Fig. 5: Shift to Luminal A sensitizes cells to anti-CDK4/6 treatments.

a Dose–response curve of BT474, SKBR3, HCC1954, BT474-derived lapatinib and trastuzumab resistant (BT474-L^RT^R) and BT474-derived tucatinib and trastuzumab resistant (BT474-Tu^RT^R) cells upon treatment with anti-HER2 drugs for 24 h and subsequent treatment with anti-HER2 plus increasing concentrations of palbociclib for 72 h.

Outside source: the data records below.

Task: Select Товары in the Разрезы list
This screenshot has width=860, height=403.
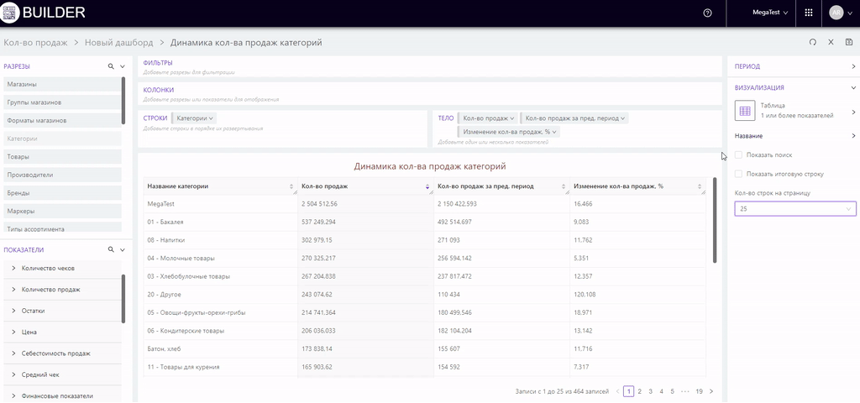Action: tap(18, 157)
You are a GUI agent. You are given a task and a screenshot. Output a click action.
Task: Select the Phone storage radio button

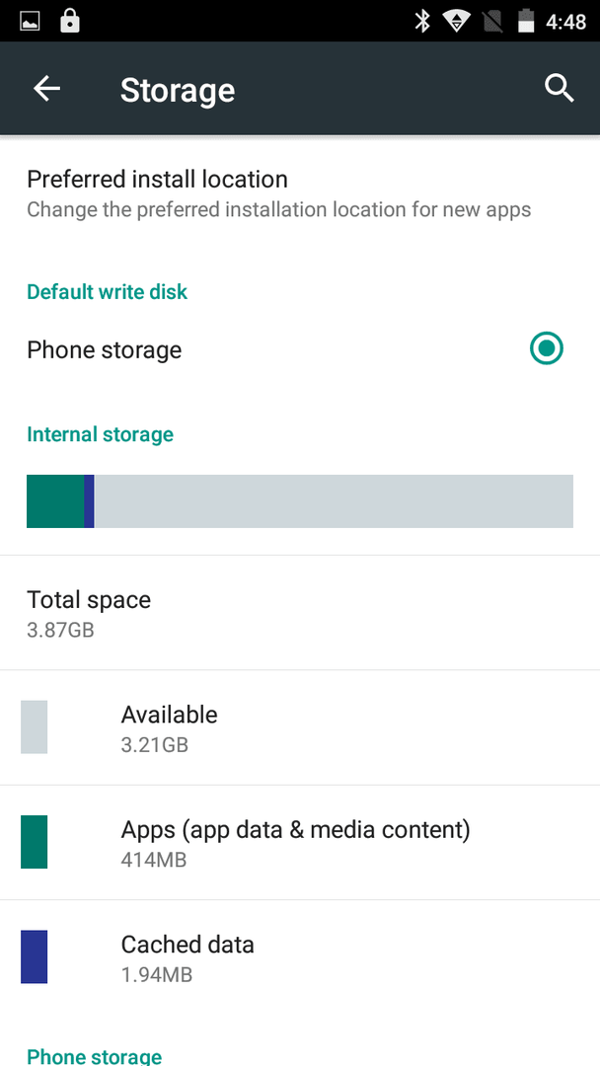click(x=547, y=348)
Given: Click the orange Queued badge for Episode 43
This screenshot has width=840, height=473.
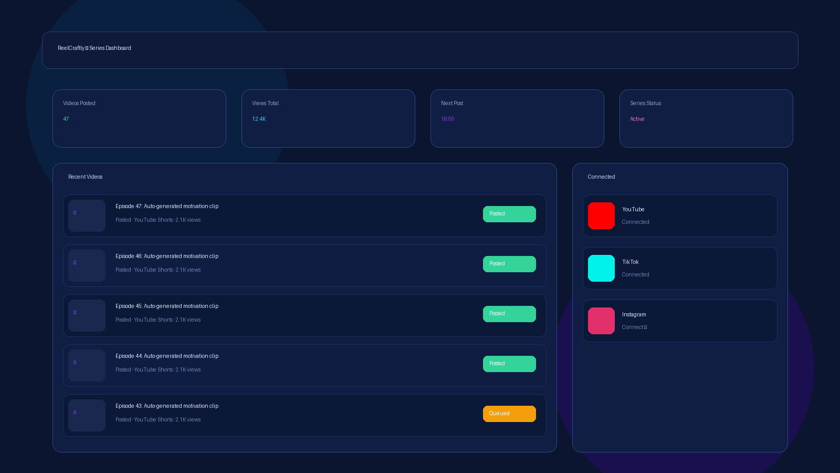Looking at the screenshot, I should [509, 414].
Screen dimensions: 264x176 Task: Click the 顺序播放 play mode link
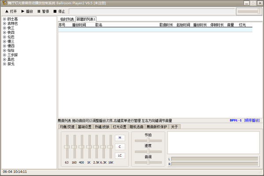click(x=252, y=120)
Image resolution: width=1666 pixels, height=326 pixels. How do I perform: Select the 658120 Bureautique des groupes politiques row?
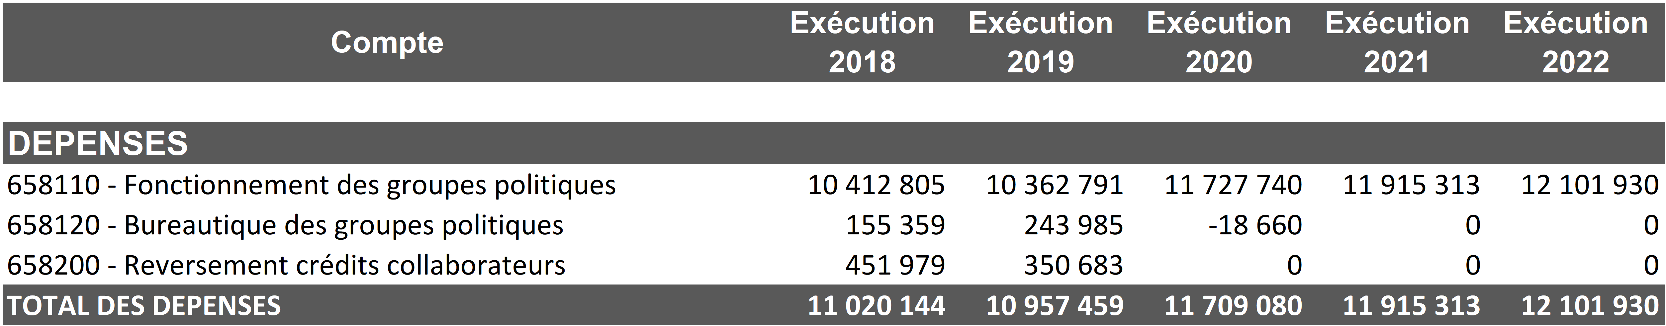pyautogui.click(x=285, y=226)
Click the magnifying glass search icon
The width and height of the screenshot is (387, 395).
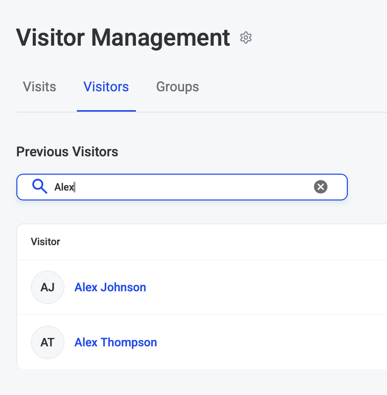tap(40, 187)
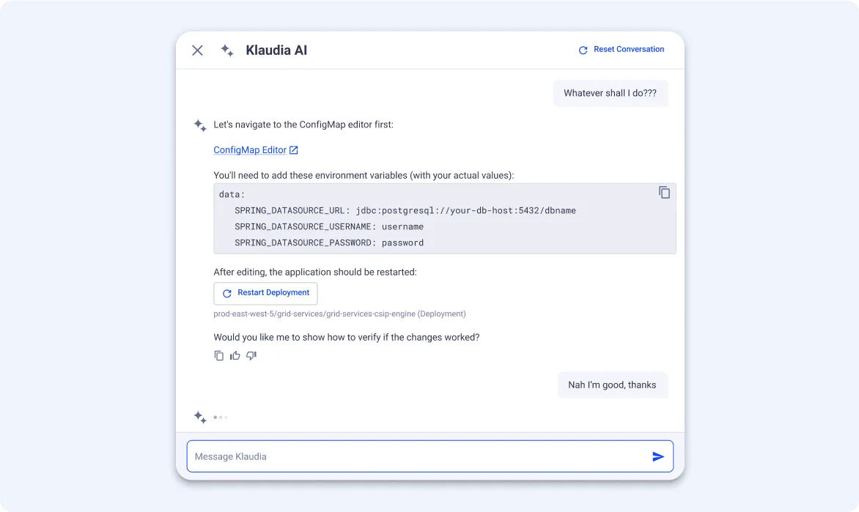Reset the conversation
The height and width of the screenshot is (512, 859).
click(621, 50)
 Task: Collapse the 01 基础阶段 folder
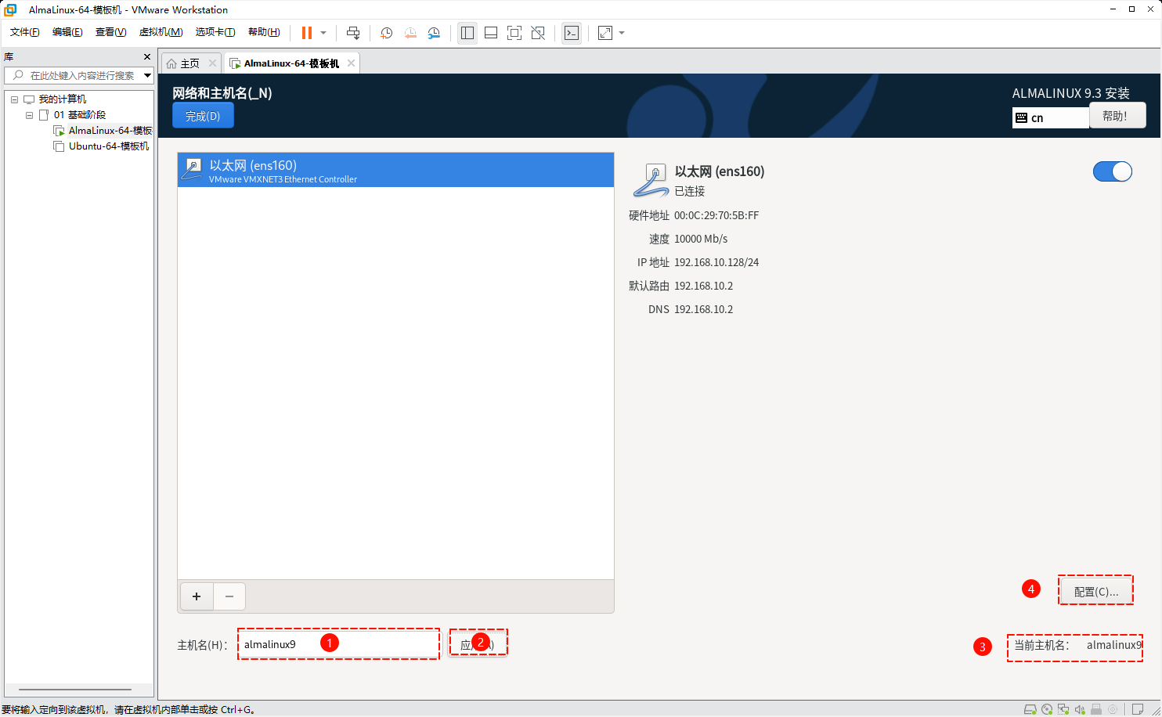point(29,115)
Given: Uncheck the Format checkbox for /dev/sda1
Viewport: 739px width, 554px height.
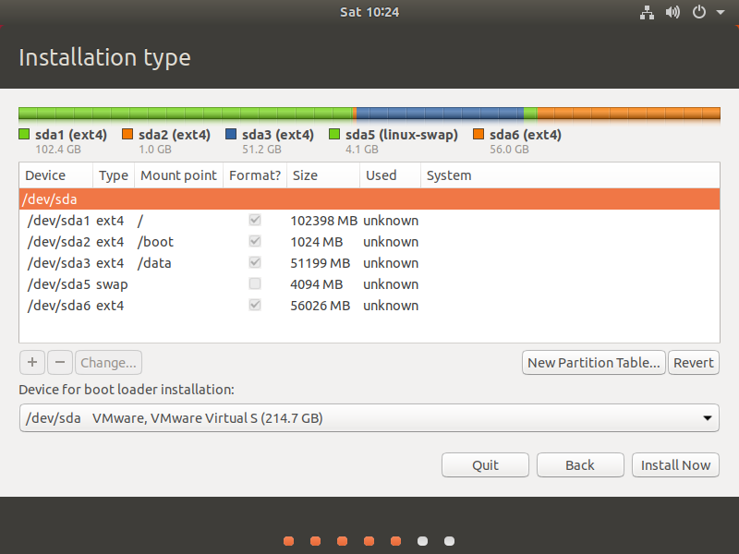Looking at the screenshot, I should click(254, 220).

Surviving fraction was assessed by staining with Hoechst 33342. Data points represent the mean; error bars represent the standard error of the mean of 3 independent experiments. b Schematic representation of HER2-E breast cancer cells that are sensitive to dual HER2 blockade treatment, which triggers cell growth inhibition but also a shift to a Luminal A molecular phenotype in residual cells. These changes are reversible after treatment discontinuation, while inhibition of HER2 improves sensitivity to CDK4/6 targeted therapies. BT474 resistant to anti-HER2 treatments remain HER2-E and do not respond to inhibition of HER2 and CDK4/6. c Western Blot assessing the phosphorylation of RB and the expression of Cyclin D1 in BT474 cells upon 24 h of treatment with 10 nM TKI (lapatinib, neratinib, tucatinib), with 10 µg ml⁻¹ trastuzumab, with the combination of TKI plus trastuzumab, 10 nM palbociclib or with the combination of palbociclib with anti-HER2 treatments, and in BT474-L^RT^R and BT474-Tu^RT^R treated with 2 µg ml⁻¹ trastuzumab + 2 nM TKI (lapatinib and tucatinib respectively) with or without palbociclib. (d) CCND1 mRNA levels in HER2+/HR+ tumors of the PAMELA trial at baseline and day 14. Each line represents a paired sample. Increases are represented in red and decreases in green. P-value (p) was determined by two-tailed paired t-tests. (e) Schematics of the mechanism by which double-targeting the HER2 and CDK4/6 pathways can prevent RB phosphorylation and arrest cell cycle. Source data are provided as a Source Data file.